Stored records:
[Start of Attachment]

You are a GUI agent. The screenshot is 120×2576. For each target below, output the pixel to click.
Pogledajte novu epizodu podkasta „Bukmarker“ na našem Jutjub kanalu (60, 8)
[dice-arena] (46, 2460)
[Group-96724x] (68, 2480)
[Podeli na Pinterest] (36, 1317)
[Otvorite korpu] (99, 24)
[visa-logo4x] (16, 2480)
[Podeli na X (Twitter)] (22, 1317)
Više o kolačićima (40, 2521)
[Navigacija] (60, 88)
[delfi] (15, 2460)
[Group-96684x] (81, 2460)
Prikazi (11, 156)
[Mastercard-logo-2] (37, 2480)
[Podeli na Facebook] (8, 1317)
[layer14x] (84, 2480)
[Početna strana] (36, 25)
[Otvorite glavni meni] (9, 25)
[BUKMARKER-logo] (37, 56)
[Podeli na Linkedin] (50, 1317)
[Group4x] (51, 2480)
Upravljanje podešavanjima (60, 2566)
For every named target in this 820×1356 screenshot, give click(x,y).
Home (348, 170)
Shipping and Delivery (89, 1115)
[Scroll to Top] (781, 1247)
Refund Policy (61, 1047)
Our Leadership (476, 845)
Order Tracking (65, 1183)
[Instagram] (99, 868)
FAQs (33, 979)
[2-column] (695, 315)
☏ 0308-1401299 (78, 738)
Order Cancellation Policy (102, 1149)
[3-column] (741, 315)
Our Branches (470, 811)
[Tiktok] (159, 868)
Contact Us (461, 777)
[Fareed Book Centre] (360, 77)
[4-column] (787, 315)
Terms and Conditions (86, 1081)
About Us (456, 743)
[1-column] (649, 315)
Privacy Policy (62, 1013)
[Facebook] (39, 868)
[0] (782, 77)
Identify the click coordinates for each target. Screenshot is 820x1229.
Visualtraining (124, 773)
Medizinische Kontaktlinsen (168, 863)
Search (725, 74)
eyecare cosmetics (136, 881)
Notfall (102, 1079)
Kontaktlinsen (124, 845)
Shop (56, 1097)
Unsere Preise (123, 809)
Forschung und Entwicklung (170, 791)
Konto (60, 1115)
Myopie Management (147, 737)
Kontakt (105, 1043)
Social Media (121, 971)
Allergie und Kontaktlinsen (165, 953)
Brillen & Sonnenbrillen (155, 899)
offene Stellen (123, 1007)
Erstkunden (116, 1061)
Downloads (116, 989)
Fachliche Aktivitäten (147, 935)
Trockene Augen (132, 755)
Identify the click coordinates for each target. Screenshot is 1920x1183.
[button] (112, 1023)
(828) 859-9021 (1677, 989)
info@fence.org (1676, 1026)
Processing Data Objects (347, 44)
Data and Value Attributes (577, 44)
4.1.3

[End of Attachment]

What you have to do: Return word for word the lines above from the line with "Social Media (121, 971)" to the line with "Screenshot is 1920x1183.", including both and leaving out all others.

Response below:
Social Media (121, 971)
Allergie und Kontaktlinsen (165, 953)
Brillen & Sonnenbrillen (155, 899)
offene Stellen (123, 1007)
Erstkunden (116, 1061)
Downloads (116, 989)
Fachliche Aktivitäten (147, 935)
Trockene Augen (132, 755)
Identify the click coordinates for each target. Screenshot is 1920x1183.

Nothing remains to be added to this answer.